Part 1: No exit
I met her at her work. She was wearing a white summer dress with little green and red flowers on it. This lent her an air of lightness and frivolity. I told her that she looked good, that she looked very feminine and girly. She thought this was a bad thing and so changed into another outfit. I didn’t like the new outfit, so I asked her to change back. She complied.
We left her work and headed to the sushi restaurant where we would meet the others. When we arrived, the three of them were already sitting at the table. One of them was a mutual friend of ours, a tall, fastidious boy who usually presented with a clean and precise appearance and had gone twenty-three years without ever having kissed another human being. I didn’t know the other two. One of them had long, unruly hair and an absent manner which made him seem like he was on drugs (despite positively stressing later on that he was not). The other looked like a boy I had gone to school with. This boy had possessed the unfortunate character trait of being very meek; he was often bullied and eventually ended up dead the day after his twenty-second birthday after slipping over in the bathroom. I noticed his dinner doppelganger was very much alive and didn’t seem particularly meek, so it seemed the similarity ended there.

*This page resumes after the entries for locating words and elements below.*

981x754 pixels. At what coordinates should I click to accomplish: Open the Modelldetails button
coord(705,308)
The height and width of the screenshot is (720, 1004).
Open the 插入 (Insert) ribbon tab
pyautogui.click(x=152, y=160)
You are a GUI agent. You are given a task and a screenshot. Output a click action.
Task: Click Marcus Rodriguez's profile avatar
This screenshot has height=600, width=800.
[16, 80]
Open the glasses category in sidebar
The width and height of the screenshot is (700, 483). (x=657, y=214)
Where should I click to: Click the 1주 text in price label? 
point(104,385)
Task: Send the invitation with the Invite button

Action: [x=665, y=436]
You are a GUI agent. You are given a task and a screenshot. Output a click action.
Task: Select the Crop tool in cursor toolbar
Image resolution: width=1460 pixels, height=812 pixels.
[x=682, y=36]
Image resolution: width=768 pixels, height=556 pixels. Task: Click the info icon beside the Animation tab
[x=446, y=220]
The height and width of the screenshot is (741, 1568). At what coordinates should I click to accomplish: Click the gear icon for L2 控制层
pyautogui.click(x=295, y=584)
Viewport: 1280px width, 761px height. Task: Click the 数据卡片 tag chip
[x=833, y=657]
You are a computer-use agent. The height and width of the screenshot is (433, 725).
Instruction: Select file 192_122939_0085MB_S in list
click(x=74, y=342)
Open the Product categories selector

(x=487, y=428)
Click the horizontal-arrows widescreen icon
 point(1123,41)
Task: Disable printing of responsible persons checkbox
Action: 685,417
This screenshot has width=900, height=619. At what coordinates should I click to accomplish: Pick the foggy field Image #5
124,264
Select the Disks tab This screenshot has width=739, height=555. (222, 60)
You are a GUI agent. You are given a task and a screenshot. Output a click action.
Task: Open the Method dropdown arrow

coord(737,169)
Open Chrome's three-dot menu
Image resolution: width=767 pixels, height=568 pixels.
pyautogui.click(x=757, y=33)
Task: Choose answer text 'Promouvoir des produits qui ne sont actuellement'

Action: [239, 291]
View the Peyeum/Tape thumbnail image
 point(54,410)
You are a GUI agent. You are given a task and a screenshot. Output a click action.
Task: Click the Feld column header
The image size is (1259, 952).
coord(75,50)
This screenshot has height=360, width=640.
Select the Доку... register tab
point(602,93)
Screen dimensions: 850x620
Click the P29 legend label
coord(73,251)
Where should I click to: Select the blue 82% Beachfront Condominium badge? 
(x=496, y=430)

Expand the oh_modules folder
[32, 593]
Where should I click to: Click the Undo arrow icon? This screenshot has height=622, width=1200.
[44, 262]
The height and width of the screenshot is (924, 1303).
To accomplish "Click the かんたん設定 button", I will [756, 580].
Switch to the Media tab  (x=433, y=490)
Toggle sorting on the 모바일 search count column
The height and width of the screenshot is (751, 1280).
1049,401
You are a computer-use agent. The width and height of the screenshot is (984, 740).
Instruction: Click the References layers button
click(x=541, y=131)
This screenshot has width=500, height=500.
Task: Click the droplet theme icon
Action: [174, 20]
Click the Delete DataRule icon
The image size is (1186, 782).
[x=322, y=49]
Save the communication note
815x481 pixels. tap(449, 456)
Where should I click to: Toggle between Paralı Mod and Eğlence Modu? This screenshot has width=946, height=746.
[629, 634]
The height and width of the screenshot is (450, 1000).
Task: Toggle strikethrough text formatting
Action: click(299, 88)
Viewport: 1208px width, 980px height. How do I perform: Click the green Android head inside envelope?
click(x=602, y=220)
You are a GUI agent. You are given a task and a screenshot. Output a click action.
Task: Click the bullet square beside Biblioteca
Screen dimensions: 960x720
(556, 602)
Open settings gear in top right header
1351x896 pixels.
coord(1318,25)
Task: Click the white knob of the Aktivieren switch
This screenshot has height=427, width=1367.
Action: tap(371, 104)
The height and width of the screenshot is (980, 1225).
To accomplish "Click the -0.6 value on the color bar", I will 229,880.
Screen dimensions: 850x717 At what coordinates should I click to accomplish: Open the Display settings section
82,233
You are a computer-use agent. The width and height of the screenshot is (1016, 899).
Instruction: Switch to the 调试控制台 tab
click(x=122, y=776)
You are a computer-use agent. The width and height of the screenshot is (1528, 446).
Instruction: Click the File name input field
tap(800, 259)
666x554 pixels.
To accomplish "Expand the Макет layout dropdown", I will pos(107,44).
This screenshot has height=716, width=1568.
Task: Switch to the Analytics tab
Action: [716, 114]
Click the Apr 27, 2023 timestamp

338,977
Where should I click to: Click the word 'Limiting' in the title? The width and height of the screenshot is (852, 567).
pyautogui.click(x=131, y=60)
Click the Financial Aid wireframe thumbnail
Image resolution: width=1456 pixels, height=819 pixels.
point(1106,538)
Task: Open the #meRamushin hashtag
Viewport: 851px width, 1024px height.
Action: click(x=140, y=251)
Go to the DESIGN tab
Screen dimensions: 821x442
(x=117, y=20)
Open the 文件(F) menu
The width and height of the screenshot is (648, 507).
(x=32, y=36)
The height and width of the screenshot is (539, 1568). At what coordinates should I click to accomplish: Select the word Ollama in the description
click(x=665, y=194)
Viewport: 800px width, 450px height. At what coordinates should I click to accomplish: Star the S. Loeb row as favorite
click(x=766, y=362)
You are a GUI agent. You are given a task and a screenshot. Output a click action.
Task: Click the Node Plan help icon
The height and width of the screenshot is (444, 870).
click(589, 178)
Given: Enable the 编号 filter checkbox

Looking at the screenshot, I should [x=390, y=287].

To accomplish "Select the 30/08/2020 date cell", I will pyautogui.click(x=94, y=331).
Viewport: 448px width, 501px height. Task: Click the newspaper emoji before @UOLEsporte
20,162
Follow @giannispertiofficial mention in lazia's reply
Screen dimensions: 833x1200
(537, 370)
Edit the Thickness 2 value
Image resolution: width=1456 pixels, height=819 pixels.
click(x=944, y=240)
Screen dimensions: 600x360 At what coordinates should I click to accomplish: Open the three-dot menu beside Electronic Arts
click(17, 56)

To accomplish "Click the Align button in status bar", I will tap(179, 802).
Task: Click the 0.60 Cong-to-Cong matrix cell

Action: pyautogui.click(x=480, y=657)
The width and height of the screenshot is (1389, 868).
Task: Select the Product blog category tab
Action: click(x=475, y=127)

The three others seemed reserved, but I wasn’t. A crude joke erupted periodically from my mouth between gulps of sparkling white wine and hasty bites of a soft-shell crab. I noticed she wasn’t eating much. She said that she hadn’t been eating much lately, and sure enough, you could tell because she looked thinner. She didn’t look thin though, just thinner. She was perfect.
After dinner, we all left the restaurant and headed to a nearby roof-top bar. When we arrived, I glanced anxiously around the roof-top, on the hunt for some ‘interesting people’ whom, after striking up a conversation, would relay to me that they were going to a party and would ask if we wanted to come with them (‘Yes!’, I would spit at them before they had even finished their sentence). I was desperate to get away from the others (though not her, of course) who were proving to be criminally dull. Of course, it was possible that they were just excessively reserved. But in any case, it amounted to the same thing in a situation like this. I knew I was desperate to throw myself wholeheartedly into the presence of some ‘very fascinating people’, who would almost certainly awaken within me a new vitality; or at the very least, some sort of brief spirit of hedonism which would momentarily drown out a lurking despair.